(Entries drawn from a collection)
>> BEGIN

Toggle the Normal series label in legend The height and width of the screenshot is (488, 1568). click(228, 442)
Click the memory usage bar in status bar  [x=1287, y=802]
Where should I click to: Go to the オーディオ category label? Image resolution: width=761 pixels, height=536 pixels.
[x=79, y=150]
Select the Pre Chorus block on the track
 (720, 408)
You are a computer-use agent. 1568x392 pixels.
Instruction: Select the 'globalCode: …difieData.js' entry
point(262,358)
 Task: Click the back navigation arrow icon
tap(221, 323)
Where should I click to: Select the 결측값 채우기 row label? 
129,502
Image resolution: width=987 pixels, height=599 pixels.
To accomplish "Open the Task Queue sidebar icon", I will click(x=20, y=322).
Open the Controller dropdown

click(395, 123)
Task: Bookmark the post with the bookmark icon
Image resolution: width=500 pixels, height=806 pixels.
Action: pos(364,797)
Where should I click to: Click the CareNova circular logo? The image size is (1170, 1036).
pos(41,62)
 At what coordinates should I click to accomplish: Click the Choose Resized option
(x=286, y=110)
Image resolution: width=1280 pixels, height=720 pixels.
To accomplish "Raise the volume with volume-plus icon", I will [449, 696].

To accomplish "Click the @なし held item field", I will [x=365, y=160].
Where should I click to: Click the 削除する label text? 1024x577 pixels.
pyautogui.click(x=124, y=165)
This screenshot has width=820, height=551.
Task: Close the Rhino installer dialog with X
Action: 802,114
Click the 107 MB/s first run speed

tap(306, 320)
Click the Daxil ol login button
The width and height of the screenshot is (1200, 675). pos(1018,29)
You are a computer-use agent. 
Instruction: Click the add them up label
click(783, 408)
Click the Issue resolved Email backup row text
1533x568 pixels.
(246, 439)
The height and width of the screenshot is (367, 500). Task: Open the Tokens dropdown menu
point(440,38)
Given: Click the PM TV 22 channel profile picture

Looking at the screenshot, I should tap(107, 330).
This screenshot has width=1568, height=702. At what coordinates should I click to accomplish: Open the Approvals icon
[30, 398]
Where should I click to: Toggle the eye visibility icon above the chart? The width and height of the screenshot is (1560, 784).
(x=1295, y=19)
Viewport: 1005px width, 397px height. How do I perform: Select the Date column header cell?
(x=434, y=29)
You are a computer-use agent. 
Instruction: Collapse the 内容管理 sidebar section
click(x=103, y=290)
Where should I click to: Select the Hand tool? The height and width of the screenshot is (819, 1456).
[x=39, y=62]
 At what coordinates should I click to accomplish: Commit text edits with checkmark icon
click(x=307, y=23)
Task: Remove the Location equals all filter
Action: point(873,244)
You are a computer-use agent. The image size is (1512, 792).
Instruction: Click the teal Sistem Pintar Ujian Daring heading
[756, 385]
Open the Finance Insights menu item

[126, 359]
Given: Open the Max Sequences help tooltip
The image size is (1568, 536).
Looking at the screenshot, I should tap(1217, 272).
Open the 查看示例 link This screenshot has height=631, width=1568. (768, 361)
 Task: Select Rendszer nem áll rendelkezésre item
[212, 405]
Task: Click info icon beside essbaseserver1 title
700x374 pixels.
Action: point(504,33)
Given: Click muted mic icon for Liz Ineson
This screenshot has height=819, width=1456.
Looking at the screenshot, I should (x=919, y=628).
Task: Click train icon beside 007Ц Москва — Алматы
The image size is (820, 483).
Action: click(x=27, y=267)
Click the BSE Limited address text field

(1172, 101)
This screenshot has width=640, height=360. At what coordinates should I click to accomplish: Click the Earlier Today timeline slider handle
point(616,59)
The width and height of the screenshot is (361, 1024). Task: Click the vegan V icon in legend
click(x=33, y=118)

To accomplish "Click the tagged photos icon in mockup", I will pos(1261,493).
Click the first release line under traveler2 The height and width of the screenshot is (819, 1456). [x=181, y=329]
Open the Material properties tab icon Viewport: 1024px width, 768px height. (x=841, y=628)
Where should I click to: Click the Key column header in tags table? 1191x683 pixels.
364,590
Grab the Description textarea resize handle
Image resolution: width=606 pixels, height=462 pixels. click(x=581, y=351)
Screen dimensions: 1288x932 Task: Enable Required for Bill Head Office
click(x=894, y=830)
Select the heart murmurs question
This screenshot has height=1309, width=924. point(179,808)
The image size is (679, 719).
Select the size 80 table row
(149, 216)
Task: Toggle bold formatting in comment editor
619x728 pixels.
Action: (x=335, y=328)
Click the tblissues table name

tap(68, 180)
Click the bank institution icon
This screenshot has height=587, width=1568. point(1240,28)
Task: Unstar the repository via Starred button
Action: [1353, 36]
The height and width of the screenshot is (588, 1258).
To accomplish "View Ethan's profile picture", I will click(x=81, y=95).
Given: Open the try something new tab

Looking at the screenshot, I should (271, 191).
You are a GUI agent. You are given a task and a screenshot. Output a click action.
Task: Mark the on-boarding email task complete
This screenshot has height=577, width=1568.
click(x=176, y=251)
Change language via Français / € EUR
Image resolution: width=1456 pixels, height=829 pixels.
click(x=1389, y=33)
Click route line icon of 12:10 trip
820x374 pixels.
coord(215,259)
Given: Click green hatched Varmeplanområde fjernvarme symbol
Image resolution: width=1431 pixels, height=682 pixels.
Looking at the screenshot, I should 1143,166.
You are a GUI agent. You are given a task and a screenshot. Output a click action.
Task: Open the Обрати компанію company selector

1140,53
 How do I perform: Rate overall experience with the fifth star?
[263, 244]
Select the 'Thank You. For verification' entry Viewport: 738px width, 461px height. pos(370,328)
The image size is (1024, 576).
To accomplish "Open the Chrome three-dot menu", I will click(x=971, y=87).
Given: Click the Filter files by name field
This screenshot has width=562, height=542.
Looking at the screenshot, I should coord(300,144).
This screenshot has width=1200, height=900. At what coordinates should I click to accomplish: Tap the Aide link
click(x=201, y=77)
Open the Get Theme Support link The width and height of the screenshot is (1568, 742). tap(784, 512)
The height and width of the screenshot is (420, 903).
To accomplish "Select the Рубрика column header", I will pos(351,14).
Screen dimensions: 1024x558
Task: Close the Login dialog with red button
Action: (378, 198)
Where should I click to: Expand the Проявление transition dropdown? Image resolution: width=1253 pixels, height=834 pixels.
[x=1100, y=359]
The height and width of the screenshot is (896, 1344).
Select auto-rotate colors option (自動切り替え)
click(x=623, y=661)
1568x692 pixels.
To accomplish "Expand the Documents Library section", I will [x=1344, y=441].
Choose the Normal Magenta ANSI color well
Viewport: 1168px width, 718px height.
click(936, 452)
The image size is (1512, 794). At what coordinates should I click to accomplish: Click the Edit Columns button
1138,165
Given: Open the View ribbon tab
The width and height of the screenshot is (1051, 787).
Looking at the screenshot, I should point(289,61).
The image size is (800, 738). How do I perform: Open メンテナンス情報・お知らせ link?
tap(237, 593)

>> END

## Task brief
Reproduce the full listing above verbatim, line for line, without altering any character.

## Result of the exercise
Toggle the Normal series label in legend The height and width of the screenshot is (488, 1568). click(228, 442)
Click the memory usage bar in status bar  [x=1287, y=802]
Where should I click to: Go to the オーディオ category label? Image resolution: width=761 pixels, height=536 pixels.
[x=79, y=150]
Select the Pre Chorus block on the track
 (720, 408)
You are a computer-use agent. 1568x392 pixels.
Instruction: Select the 'globalCode: …difieData.js' entry
point(262,358)
 Task: Click the back navigation arrow icon
tap(221, 323)
Where should I click to: Select the 결측값 채우기 row label? 
129,502
Image resolution: width=987 pixels, height=599 pixels.
To accomplish "Open the Task Queue sidebar icon", I will click(x=20, y=322).
Open the Controller dropdown

click(395, 123)
Task: Bookmark the post with the bookmark icon
Image resolution: width=500 pixels, height=806 pixels.
Action: pos(364,797)
Where should I click to: Click the CareNova circular logo? The image size is (1170, 1036).
pos(41,62)
 At what coordinates should I click to accomplish: Click the Choose Resized option
(x=286, y=110)
Image resolution: width=1280 pixels, height=720 pixels.
To accomplish "Raise the volume with volume-plus icon", I will [449, 696].

To accomplish "Click the @なし held item field", I will [x=365, y=160].
Where should I click to: Click the 削除する label text? 1024x577 pixels.
pyautogui.click(x=124, y=165)
This screenshot has width=820, height=551.
Task: Close the Rhino installer dialog with X
Action: 802,114
Click the 107 MB/s first run speed

tap(306, 320)
Click the Daxil ol login button
The width and height of the screenshot is (1200, 675). pos(1018,29)
You are a computer-use agent. 
Instruction: Click the add them up label
click(783, 408)
Click the Issue resolved Email backup row text
1533x568 pixels.
(246, 439)
The height and width of the screenshot is (367, 500). Task: Open the Tokens dropdown menu
point(440,38)
Given: Click the PM TV 22 channel profile picture

Looking at the screenshot, I should tap(107, 330).
This screenshot has width=1568, height=702. At what coordinates should I click to accomplish: Open the Approvals icon
[30, 398]
Where should I click to: Toggle the eye visibility icon above the chart? The width and height of the screenshot is (1560, 784).
(x=1295, y=19)
Viewport: 1005px width, 397px height. How do I perform: Select the Date column header cell?
(x=434, y=29)
You are a computer-use agent. 
Instruction: Collapse the 内容管理 sidebar section
click(x=103, y=290)
Where should I click to: Select the Hand tool? The height and width of the screenshot is (819, 1456).
[x=39, y=62]
 At what coordinates should I click to accomplish: Commit text edits with checkmark icon
click(x=307, y=23)
Task: Remove the Location equals all filter
Action: point(873,244)
You are a computer-use agent. The image size is (1512, 792).
Instruction: Click the teal Sistem Pintar Ujian Daring heading
[756, 385]
Open the Finance Insights menu item

[126, 359]
Given: Open the Max Sequences help tooltip
The image size is (1568, 536).
Looking at the screenshot, I should tap(1217, 272).
Open the 查看示例 link This screenshot has height=631, width=1568. (768, 361)
 Task: Select Rendszer nem áll rendelkezésre item
[212, 405]
Task: Click info icon beside essbaseserver1 title
700x374 pixels.
Action: point(504,33)
Given: Click muted mic icon for Liz Ineson
This screenshot has height=819, width=1456.
Looking at the screenshot, I should (x=919, y=628).
Task: Click train icon beside 007Ц Москва — Алматы
The image size is (820, 483).
Action: click(x=27, y=267)
Click the BSE Limited address text field

(1172, 101)
This screenshot has width=640, height=360. At what coordinates should I click to accomplish: Click the Earlier Today timeline slider handle
point(616,59)
The width and height of the screenshot is (361, 1024). Task: Click the vegan V icon in legend
click(x=33, y=118)

To accomplish "Click the tagged photos icon in mockup", I will pos(1261,493).
Click the first release line under traveler2 The height and width of the screenshot is (819, 1456). [x=181, y=329]
Open the Material properties tab icon Viewport: 1024px width, 768px height. (x=841, y=628)
Where should I click to: Click the Key column header in tags table? 1191x683 pixels.
364,590
Grab the Description textarea resize handle
Image resolution: width=606 pixels, height=462 pixels. click(x=581, y=351)
Screen dimensions: 1288x932 Task: Enable Required for Bill Head Office
click(x=894, y=830)
Select the heart murmurs question
This screenshot has height=1309, width=924. point(179,808)
The image size is (679, 719).
Select the size 80 table row
(149, 216)
Task: Toggle bold formatting in comment editor
619x728 pixels.
Action: (x=335, y=328)
Click the tblissues table name

tap(68, 180)
Click the bank institution icon
This screenshot has height=587, width=1568. point(1240,28)
Task: Unstar the repository via Starred button
Action: [1353, 36]
The height and width of the screenshot is (588, 1258).
To accomplish "View Ethan's profile picture", I will click(x=81, y=95).
Given: Open the try something new tab

Looking at the screenshot, I should (271, 191).
You are a GUI agent. You are given a task and a screenshot. Output a click action.
Task: Mark the on-boarding email task complete
This screenshot has height=577, width=1568.
click(x=176, y=251)
Change language via Français / € EUR
Image resolution: width=1456 pixels, height=829 pixels.
click(x=1389, y=33)
Click route line icon of 12:10 trip
820x374 pixels.
coord(215,259)
Given: Click green hatched Varmeplanområde fjernvarme symbol
Image resolution: width=1431 pixels, height=682 pixels.
Looking at the screenshot, I should 1143,166.
You are a GUI agent. You are given a task and a screenshot. Output a click action.
Task: Open the Обрати компанію company selector

1140,53
 How do I perform: Rate overall experience with the fifth star?
[263, 244]
Select the 'Thank You. For verification' entry Viewport: 738px width, 461px height. pos(370,328)
The image size is (1024, 576).
To accomplish "Open the Chrome three-dot menu", I will click(x=971, y=87).
Given: Click the Filter files by name field
This screenshot has width=562, height=542.
Looking at the screenshot, I should coord(300,144).
This screenshot has width=1200, height=900. At what coordinates should I click to accomplish: Tap the Aide link
click(x=201, y=77)
Open the Get Theme Support link The width and height of the screenshot is (1568, 742). tap(784, 512)
The height and width of the screenshot is (420, 903).
To accomplish "Select the Рубрика column header", I will pos(351,14).
Screen dimensions: 1024x558
Task: Close the Login dialog with red button
Action: (378, 198)
Where should I click to: Expand the Проявление transition dropdown? Image resolution: width=1253 pixels, height=834 pixels.
[x=1100, y=359]
The height and width of the screenshot is (896, 1344).
Select auto-rotate colors option (自動切り替え)
click(x=623, y=661)
1568x692 pixels.
To accomplish "Expand the Documents Library section", I will [x=1344, y=441].
Choose the Normal Magenta ANSI color well
Viewport: 1168px width, 718px height.
click(936, 452)
The image size is (1512, 794). At what coordinates should I click to accomplish: Click the Edit Columns button
1138,165
Given: Open the View ribbon tab
The width and height of the screenshot is (1051, 787).
Looking at the screenshot, I should point(289,61).
The image size is (800, 738). How do I perform: Open メンテナンス情報・お知らせ link?
tap(237, 593)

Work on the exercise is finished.